⚙️📝 Ardern and Henry, Does digital make a difference?

Abstract
Computer use in schools has grown rapidly in recent decades. Within the educational community, interest in authentic assessment has also increased. To enhance the authenticity of tests of writing, as well as of other knowledge and skills, some assessments require students to respond in written form via paper-and-pencil. However, as increasing numbers of students grow accustomed to writing using digital devices, these assessments may yield underestimates of students' writing abilities. This article presents the findings of a small study examining the effect that mode of administration – computer versus paper-and-pencil– has on middle school students' performance on multiple-choice and written test questions. Findings show that, though multiple choice test results do not differ much by mode of administration, for students accustomed to writing on computer, responses written on computer are substantially higher than those written by hand (effect size of 0.9 and relative success rates of 67% versus 30%). Implications are discussed in terms of both future research and test validity.

Study Design

related to: true experimental research

To study the effect the medium of administration has on student performance, that is taking assessments on computer versus by hand on paper, two groups of students were randomly selected random selection from the ALL School Advanced Cluster (grades 6, 7 and 8). For the experimental group, which performed two of three kinds of assessments on computer, 50 students were selected random assignment. The control group, which performed all tests via pencil-and-paper, was composed of the 70 students required for the time-trend study described above. The three kinds of assessments performed by both groups were:

An open-ended (OE) assessment comprising 14 items, which included two writing items, five science items, five math items and two reading items.
A test comprised of NAEP items which was divided into three sections and included 15 language arts items, 23 science items and 18 math items. The majority of NAEP items were multiple-choice. However, 2 language arts items, 3 science items and 1 math item were open-ended and required students to write a brief response to each item's prompt.
A performance writing assessment which required an extended written response.
Both groups performed the open-ended (OE) assessment in exactly the same manner, by hand via paper-and pencil. The experimental group performed the NAEP and writing assessment on computer, whereas the control group performed both in the traditional manner, by hand on paper.
The performance writing assessment consisted of a picture of a mural and two questions. Students formed small groups of 2 or 3 to discuss the mural. After 5 to 10 minutes, students returned to their seats and responded to one of two prompts.

Analysis:
The study is a true experimental design, based on the fact that random assignment and random selection was employed to create sample groups. An independent variable was manipulated (mode of test administration) and several extraneous variables were also controlled in order to yield maximum test validity.

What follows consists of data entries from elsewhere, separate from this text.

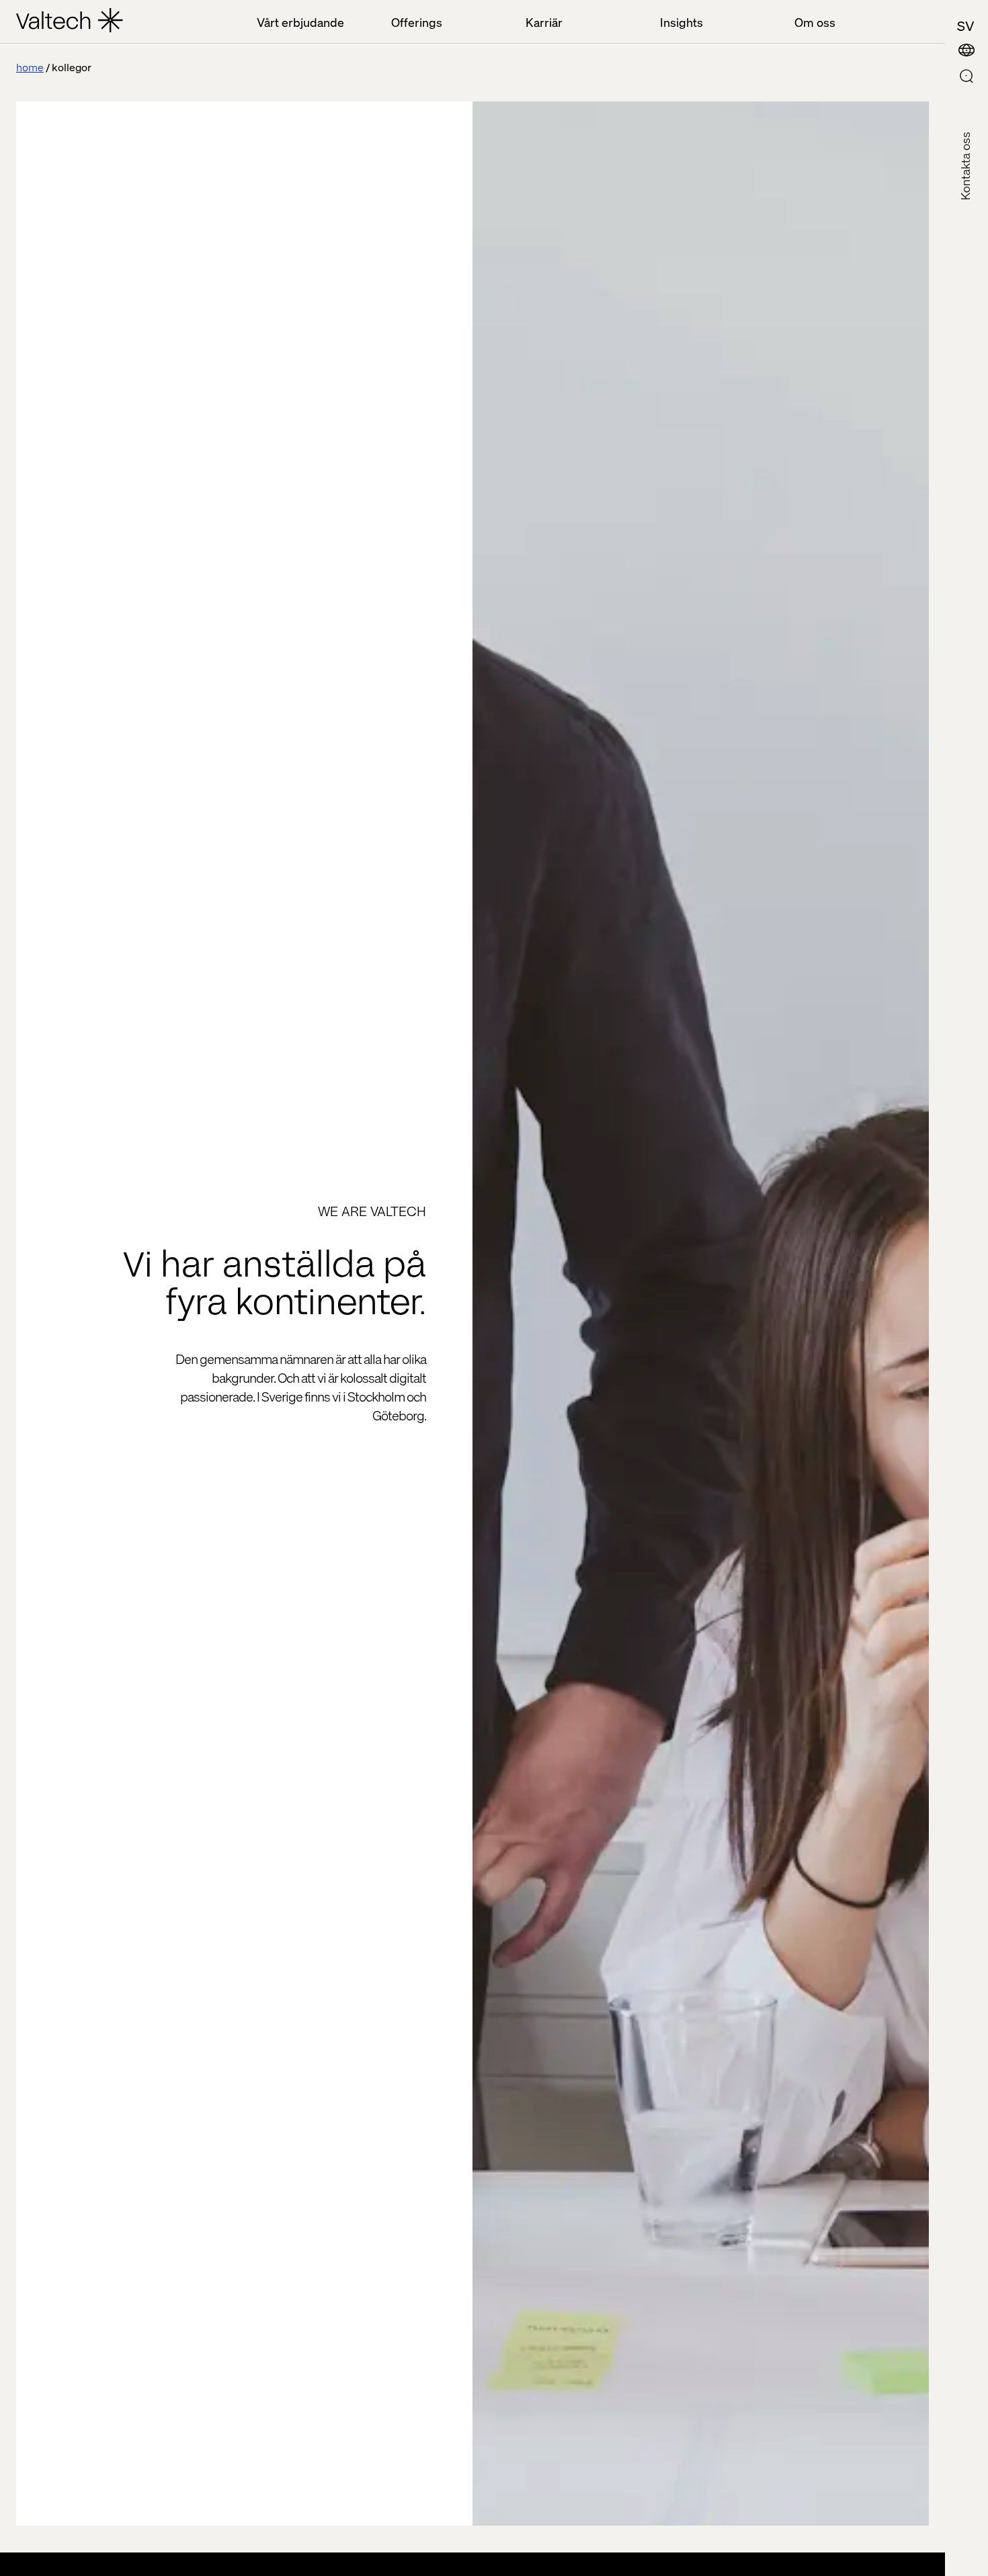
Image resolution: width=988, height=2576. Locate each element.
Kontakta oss (965, 166)
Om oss (814, 22)
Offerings (416, 22)
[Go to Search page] (966, 78)
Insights (681, 22)
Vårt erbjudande (300, 22)
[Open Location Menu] (966, 51)
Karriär (544, 22)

Impact of gender division in sampling on study:

Within the control groups, females performed only slightly better on PWAvg scores than did males (with means 2.33 and 2.27 respectively). However within the experimental group females scored considerably better than males (with means of 2.92 and 2.60). Thus it appears that the effect of computer administration may have been somewhat larger for females than for males.
Nonetheless the males who took the extended writing task on computer still performed considerably better than the females who took the writing task on paper (with respective means of 2.60 and 2.33). A two way analysis of variance (PWAvg by gender and group) showed group but not gender to be significant (this was the case whether or not an interaction term was included). This general pattern was confirmed by regression analyses of PWAvg scores on OE scores, sex and group. Though OE scores and the group variable were significant, the sex variable was not

Analysis:
Based on table 10, we can see that the two variables interacting is the gender attribute variable and the independent variable (test administration). The effect of computerized test administration yielded significant benefits for females than males, as seen in the mean scores of 2.92 for females in the experimental group. This would be considered the primary or main effect.

Though females in both groups scored higher than males, males in the experimental group scored 2.6 mean over the control group's female's average of 2.33 assures us that gender is not a threat to internal validity since the 2.6 mean for males is still a significantly better performance than the 2.33 of the females in the control group.